● Given task a: In the heat exchanger excerpt, what does the abbreviation "RTPF" stand for?

● Excerpt:
┌──
FIG. 1 is a block diagram of an HVAC system, according to one or more embodiments;
FIG. 2 is a block diagram of an HVAC system 200, according to one or more embodiments; and
FIG. 3 is a block diagram of a heat exchanger, according to one or more embodiments;
FIG. 4 is a block diagram of a heat exchanger, according to one or more embodiments; and
FIG. 5 is a block diagram of a heat exchanger, according to one or more embodiments;
FIG. 6A is a front view of a microchannel heat exchanger, according to one or more embodiments;
FIG. 6B is a back view of the microchannel heat exchanger of FIG. 6A;
FIG. 6C is a side view of the microchannel heat exchanger of FIG. 6A;
FIG. 7A is a front view of a heat exchanger, according to one or more embodiments;
FIG. 7B is a back view of the heat exchanger of FIG. 7A; and
FIG. 7C is a side view of the heat exchanger of FIG. 7A.
DETAILED DESCRIPTION
The present disclosure describes heat exchangers for use with an HVAC system. The heat exchangers may be round tube and plate fin (“RTPF”) heat exchangers that include a plurality of tubes that pass from one side of the head exchanger to the other through a slab made of fins. The tubes in turn may be connected to a plurality of circuits providing parallel paths for the fluid flowing within. The heat exchangers may also be microchannel heat exchangers that include a plurality of tubes that each include a number of microchannels for flowing refrigerant from one side of the heat exchanger to the other, or one “pass” across the heat exchanger. The fluid may make two or more passes across the heat exchanger, with each successive pass being a different stage. One or more tubes that flow fluid in a given direction across the heat exchanger at the same stage in the flow circuit are grouped together into a section and multiple sections are fluidly connected via the headers or manifolds. The tubes may also be bonded to the fins therebetween.
└──
● Data extract:
┌──
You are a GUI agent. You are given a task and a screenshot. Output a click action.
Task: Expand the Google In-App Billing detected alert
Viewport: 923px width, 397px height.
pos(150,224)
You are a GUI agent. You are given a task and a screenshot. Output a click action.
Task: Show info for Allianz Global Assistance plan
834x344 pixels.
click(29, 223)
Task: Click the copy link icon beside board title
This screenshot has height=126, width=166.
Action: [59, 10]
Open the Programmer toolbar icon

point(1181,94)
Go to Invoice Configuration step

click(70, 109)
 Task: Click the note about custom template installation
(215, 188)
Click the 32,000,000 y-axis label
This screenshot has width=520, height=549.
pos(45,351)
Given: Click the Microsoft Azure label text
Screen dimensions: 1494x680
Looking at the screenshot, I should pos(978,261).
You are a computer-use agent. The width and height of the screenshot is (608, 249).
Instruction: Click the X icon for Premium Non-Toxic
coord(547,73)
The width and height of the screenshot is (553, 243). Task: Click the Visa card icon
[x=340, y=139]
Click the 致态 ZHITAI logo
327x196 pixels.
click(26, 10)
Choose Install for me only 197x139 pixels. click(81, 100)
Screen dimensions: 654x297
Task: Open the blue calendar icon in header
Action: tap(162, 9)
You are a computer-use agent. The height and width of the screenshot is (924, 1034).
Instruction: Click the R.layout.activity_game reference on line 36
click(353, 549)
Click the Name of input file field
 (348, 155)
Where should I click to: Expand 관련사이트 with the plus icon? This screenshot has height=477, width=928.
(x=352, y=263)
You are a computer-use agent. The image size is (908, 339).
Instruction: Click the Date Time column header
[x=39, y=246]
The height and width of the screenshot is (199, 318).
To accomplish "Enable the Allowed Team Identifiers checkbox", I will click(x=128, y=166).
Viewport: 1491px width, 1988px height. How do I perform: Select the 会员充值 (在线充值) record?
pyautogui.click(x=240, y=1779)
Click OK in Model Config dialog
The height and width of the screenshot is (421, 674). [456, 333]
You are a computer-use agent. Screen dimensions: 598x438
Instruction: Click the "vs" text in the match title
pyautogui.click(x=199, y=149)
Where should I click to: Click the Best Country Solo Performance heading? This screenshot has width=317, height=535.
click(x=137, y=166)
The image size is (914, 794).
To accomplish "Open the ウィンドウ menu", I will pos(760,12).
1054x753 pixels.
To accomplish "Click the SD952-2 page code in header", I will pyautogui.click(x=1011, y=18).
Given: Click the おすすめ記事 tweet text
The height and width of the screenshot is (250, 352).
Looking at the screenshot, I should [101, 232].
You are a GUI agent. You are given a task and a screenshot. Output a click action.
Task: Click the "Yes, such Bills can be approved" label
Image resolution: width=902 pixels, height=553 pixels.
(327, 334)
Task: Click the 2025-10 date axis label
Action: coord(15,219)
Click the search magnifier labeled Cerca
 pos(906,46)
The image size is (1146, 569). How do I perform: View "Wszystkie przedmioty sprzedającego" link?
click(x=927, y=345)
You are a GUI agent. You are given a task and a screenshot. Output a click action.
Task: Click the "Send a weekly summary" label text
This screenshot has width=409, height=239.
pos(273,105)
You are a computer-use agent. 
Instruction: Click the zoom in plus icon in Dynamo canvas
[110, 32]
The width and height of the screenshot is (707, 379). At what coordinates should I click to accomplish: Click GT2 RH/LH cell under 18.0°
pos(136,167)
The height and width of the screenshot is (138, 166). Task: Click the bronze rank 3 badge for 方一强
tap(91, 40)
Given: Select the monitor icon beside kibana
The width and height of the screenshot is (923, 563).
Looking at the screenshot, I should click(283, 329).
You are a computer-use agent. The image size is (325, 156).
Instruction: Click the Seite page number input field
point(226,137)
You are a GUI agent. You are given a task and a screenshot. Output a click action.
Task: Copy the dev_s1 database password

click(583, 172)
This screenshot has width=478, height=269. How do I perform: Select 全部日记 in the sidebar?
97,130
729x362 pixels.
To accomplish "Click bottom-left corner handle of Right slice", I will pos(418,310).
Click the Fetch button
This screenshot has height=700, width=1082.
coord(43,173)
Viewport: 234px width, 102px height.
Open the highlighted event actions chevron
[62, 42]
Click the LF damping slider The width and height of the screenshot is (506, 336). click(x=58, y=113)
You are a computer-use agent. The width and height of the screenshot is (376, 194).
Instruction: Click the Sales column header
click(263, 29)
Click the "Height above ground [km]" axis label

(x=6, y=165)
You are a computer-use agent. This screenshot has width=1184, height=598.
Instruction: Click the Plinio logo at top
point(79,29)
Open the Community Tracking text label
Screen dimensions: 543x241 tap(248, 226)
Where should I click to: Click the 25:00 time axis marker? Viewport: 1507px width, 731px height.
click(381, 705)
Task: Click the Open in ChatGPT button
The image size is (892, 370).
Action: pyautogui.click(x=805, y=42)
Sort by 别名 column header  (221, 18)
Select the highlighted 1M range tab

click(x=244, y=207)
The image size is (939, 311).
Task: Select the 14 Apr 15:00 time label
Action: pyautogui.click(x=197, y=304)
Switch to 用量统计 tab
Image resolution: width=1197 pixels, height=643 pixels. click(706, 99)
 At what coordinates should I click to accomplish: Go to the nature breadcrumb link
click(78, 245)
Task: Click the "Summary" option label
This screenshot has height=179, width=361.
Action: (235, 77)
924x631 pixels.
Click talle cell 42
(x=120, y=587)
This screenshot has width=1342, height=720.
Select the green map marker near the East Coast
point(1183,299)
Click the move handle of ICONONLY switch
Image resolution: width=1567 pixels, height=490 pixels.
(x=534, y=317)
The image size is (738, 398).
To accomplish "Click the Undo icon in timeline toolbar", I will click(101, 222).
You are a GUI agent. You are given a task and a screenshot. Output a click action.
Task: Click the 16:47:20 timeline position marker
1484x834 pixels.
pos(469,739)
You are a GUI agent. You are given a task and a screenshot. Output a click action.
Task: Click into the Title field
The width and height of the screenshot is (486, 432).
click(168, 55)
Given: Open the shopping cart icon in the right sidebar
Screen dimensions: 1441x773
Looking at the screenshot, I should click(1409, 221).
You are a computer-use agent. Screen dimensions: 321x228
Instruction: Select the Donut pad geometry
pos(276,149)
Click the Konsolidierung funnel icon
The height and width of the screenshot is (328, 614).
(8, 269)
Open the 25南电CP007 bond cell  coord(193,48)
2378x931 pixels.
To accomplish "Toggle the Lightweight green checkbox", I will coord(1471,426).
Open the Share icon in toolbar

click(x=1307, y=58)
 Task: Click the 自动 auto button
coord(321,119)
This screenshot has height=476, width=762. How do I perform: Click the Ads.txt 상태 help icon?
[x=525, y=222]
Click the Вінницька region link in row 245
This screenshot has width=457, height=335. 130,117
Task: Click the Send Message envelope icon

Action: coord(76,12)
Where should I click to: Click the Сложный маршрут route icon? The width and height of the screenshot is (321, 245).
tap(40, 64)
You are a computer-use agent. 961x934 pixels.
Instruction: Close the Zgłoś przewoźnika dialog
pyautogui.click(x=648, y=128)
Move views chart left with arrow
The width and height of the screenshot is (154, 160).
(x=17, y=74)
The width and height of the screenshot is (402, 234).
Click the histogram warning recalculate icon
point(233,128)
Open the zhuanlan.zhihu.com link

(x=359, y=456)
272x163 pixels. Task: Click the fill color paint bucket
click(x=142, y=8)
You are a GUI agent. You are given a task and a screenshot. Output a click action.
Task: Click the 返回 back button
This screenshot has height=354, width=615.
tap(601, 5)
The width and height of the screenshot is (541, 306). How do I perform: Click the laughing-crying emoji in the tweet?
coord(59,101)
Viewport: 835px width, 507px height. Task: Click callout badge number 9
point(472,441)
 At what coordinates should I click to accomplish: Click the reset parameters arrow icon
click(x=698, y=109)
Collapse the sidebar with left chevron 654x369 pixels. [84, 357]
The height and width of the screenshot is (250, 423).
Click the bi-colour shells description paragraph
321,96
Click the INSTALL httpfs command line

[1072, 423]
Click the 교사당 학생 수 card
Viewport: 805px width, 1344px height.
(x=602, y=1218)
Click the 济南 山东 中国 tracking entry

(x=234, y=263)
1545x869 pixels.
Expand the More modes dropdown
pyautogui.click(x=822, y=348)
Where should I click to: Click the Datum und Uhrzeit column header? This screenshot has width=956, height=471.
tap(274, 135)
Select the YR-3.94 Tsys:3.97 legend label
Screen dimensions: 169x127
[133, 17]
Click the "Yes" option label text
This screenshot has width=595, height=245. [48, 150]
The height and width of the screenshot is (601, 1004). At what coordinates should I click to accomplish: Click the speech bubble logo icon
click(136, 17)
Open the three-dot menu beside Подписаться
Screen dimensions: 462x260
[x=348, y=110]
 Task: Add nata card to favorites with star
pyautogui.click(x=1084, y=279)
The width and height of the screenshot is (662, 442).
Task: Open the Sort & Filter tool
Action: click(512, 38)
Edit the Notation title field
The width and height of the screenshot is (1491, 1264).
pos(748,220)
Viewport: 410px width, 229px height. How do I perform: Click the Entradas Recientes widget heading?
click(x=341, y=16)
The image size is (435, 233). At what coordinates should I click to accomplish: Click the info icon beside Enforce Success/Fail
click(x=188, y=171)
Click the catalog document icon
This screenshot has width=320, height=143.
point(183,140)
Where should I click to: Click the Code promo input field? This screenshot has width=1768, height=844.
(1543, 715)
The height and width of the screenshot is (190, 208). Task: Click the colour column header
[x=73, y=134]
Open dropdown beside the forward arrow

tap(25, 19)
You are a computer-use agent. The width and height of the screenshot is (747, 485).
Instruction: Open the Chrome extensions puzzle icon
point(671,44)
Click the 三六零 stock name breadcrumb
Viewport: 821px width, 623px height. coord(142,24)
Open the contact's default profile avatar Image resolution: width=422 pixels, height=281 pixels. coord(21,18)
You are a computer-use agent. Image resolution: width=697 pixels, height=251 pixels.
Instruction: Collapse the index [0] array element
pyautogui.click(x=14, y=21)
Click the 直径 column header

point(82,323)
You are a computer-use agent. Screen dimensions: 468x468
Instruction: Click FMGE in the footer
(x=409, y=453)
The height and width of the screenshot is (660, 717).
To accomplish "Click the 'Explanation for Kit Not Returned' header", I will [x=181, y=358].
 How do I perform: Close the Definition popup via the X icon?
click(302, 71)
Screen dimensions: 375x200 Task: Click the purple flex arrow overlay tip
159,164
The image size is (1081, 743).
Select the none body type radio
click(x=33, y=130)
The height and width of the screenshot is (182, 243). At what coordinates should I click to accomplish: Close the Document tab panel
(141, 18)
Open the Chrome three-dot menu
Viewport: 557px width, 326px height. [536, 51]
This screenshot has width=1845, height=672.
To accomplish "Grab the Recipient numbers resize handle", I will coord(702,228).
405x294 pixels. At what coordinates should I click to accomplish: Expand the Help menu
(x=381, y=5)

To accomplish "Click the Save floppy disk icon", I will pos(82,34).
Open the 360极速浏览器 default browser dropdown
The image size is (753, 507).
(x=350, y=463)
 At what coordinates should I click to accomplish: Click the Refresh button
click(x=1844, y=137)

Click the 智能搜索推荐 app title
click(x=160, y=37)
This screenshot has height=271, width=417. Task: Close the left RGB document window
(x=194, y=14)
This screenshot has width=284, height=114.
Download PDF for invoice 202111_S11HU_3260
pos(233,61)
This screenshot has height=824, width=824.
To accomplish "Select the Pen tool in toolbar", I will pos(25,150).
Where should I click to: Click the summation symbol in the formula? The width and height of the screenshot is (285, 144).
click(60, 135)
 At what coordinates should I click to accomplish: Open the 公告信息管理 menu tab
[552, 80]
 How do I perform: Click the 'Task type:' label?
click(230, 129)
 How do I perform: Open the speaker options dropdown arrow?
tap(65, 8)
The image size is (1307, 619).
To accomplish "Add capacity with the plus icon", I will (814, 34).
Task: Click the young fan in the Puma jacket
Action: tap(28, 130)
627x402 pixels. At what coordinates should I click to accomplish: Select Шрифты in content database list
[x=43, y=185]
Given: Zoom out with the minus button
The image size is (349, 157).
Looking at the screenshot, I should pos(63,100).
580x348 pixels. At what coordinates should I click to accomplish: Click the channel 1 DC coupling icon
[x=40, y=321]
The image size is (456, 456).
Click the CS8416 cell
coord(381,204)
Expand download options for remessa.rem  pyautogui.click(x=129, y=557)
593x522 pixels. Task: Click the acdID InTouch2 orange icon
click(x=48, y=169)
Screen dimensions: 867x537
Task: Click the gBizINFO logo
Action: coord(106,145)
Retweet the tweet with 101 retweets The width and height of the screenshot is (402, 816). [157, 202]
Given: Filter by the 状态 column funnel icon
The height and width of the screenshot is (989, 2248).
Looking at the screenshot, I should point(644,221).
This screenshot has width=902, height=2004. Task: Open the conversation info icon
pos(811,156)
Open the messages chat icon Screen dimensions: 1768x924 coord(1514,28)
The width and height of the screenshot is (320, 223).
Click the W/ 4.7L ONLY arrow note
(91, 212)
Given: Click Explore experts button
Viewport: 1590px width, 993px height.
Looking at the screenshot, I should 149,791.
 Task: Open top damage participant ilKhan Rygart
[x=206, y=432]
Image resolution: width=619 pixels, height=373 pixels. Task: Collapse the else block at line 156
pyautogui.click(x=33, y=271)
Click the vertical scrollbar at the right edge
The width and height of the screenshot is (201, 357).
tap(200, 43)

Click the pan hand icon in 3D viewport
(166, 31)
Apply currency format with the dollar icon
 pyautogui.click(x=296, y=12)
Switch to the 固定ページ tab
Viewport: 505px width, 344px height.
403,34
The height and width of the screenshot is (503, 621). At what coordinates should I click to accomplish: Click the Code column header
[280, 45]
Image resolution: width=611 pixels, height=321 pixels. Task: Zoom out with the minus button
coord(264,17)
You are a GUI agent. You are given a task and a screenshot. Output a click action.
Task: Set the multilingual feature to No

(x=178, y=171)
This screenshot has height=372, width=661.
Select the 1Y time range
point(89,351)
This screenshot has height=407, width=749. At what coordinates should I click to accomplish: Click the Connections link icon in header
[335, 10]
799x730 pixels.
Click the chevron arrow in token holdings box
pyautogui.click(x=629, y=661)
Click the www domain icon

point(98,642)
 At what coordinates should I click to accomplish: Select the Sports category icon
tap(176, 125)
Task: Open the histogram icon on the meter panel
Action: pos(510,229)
└──
● Given task b: Update the entries from the line with "Task: Click the 自动 auto button" to the line with "click(x=142, y=8)", replacing "icon" with "symbol" and leaving everything else the same.

● Written response a: Round tube and plate fin.

● Written response b:
 Task: Click the 自动 auto button
coord(321,119)
This screenshot has height=476, width=762. How do I perform: Click the Ads.txt 상태 help symbol?
[x=525, y=222]
Click the Вінницька region link in row 245
This screenshot has width=457, height=335. 130,117
Task: Click the Send Message envelope symbol

Action: coord(76,12)
Where should I click to: Click the Сложный маршрут route symbol? The width and height of the screenshot is (321, 245).
tap(40, 64)
You are a computer-use agent. 961x934 pixels.
Instruction: Close the Zgłoś przewoźnika dialog
pyautogui.click(x=648, y=128)
Move views chart left with arrow
The width and height of the screenshot is (154, 160).
(x=17, y=74)
The width and height of the screenshot is (402, 234).
Click the histogram warning recalculate symbol
point(233,128)
Open the zhuanlan.zhihu.com link

(x=359, y=456)
272x163 pixels. Task: Click the fill color paint bucket
click(x=142, y=8)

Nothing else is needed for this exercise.